- _Activity_
For the entries that follow, restate word for word the line containing "Screen dimensions: 1701x587", the line containing "Focus the Token", and every line that lies between them.

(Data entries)

________________________________________

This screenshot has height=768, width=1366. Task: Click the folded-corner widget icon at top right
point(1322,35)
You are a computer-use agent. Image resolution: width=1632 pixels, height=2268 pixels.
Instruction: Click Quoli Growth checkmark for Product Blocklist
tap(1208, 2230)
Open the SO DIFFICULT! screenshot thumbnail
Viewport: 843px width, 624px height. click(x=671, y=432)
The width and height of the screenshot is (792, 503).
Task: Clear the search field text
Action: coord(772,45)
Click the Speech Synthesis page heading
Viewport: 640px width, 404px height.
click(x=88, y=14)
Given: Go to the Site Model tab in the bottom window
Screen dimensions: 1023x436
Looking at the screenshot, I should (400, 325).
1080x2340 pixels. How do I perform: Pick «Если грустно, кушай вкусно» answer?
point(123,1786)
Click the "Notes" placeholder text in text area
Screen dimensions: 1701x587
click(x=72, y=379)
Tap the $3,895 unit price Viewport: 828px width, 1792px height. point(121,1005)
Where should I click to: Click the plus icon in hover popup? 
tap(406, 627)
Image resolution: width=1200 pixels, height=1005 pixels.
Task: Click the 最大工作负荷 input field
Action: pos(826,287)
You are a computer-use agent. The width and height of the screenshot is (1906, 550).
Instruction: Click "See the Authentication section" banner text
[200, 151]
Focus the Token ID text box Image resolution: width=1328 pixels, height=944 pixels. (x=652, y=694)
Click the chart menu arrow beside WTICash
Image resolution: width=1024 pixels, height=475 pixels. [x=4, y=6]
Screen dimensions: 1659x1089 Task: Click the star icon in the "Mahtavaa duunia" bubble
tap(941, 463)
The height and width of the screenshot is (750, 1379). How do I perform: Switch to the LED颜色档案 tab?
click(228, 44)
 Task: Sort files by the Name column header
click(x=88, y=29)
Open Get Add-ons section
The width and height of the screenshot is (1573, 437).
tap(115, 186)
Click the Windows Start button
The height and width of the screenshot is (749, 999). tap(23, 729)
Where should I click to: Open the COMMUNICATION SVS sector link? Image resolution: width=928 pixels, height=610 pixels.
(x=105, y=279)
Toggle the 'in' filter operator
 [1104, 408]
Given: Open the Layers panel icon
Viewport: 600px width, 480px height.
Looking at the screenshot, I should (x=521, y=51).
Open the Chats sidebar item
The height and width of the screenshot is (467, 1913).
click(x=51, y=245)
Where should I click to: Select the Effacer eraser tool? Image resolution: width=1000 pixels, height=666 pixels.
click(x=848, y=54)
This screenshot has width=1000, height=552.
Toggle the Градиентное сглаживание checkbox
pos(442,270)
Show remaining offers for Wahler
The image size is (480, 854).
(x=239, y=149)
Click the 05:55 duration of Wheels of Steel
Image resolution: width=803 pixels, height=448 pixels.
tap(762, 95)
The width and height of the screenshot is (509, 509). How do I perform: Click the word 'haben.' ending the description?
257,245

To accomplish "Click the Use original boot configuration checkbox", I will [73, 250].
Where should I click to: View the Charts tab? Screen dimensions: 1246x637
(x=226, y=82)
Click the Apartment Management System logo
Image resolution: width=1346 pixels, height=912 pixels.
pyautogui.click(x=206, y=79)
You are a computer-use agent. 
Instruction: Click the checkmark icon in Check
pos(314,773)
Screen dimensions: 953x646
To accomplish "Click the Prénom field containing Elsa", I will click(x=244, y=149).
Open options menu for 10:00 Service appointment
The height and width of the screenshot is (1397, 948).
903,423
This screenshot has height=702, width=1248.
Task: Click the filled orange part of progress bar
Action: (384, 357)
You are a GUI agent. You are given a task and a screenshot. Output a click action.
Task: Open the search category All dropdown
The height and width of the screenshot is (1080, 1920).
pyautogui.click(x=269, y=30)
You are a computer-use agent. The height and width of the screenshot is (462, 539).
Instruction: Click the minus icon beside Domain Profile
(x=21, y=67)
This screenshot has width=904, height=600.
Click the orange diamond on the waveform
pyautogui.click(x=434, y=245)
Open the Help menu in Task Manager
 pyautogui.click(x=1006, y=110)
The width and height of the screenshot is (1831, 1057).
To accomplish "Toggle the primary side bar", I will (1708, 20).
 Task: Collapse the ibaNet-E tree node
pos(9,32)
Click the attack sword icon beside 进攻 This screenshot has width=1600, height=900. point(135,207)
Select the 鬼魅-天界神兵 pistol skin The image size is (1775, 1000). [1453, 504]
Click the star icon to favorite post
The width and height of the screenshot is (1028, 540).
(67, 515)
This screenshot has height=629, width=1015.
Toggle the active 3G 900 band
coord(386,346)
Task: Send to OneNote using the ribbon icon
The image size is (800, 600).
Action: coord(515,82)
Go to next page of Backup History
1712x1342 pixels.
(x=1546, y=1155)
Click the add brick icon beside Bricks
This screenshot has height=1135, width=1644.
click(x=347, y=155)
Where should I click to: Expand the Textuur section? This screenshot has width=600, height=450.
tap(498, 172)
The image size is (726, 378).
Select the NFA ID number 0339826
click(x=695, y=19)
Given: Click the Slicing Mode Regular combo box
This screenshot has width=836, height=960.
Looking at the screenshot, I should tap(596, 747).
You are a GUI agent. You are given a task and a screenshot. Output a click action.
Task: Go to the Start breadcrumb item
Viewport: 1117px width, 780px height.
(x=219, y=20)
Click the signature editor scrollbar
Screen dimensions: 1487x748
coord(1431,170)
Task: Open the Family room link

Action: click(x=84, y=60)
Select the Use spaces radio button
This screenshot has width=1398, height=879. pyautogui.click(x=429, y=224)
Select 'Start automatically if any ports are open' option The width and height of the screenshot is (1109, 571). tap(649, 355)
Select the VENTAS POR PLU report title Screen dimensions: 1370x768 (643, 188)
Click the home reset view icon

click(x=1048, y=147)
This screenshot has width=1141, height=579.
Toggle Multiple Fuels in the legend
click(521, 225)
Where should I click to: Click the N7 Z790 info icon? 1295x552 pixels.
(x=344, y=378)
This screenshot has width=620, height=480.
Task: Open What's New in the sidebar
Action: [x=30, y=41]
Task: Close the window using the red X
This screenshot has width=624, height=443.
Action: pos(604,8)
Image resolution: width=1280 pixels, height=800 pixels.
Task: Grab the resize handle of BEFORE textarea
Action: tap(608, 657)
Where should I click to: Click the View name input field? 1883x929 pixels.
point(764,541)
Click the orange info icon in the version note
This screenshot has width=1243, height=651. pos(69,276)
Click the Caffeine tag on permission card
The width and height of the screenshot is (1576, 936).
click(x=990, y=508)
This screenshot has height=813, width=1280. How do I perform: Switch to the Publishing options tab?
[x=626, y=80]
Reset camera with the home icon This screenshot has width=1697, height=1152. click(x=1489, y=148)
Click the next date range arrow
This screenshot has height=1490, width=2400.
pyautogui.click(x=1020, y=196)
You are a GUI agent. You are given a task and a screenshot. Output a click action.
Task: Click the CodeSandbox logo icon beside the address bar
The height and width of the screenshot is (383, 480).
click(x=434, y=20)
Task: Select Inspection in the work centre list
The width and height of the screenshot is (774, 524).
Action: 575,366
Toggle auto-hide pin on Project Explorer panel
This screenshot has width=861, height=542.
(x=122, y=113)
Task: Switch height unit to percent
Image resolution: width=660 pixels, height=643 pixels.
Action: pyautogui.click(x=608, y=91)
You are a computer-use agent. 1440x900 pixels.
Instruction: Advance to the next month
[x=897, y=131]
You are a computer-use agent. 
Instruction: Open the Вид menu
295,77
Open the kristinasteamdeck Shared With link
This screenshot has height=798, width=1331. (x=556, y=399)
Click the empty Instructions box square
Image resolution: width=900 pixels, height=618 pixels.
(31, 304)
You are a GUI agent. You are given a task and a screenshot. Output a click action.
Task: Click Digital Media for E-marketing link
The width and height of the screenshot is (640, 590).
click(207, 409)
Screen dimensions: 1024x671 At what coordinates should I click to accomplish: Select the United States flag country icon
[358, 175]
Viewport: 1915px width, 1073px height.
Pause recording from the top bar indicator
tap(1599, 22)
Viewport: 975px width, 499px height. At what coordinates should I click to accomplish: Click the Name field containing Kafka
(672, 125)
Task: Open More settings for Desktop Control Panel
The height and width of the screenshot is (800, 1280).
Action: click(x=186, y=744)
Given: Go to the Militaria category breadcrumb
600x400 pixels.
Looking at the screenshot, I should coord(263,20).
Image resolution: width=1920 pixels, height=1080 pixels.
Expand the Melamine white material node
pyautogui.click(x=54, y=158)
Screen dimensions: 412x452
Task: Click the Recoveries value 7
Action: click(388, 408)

________________________________________

- _Output for this task_
Screen dimensions: 1701x587
click(x=72, y=379)
Tap the $3,895 unit price Viewport: 828px width, 1792px height. point(121,1005)
Where should I click to: Click the plus icon in hover popup? 
tap(406, 627)
Image resolution: width=1200 pixels, height=1005 pixels.
Task: Click the 最大工作负荷 input field
Action: pos(826,287)
You are a computer-use agent. The width and height of the screenshot is (1906, 550).
Instruction: Click "See the Authentication section" banner text
[200, 151]
Focus the Token ID text box Image resolution: width=1328 pixels, height=944 pixels. (x=652, y=694)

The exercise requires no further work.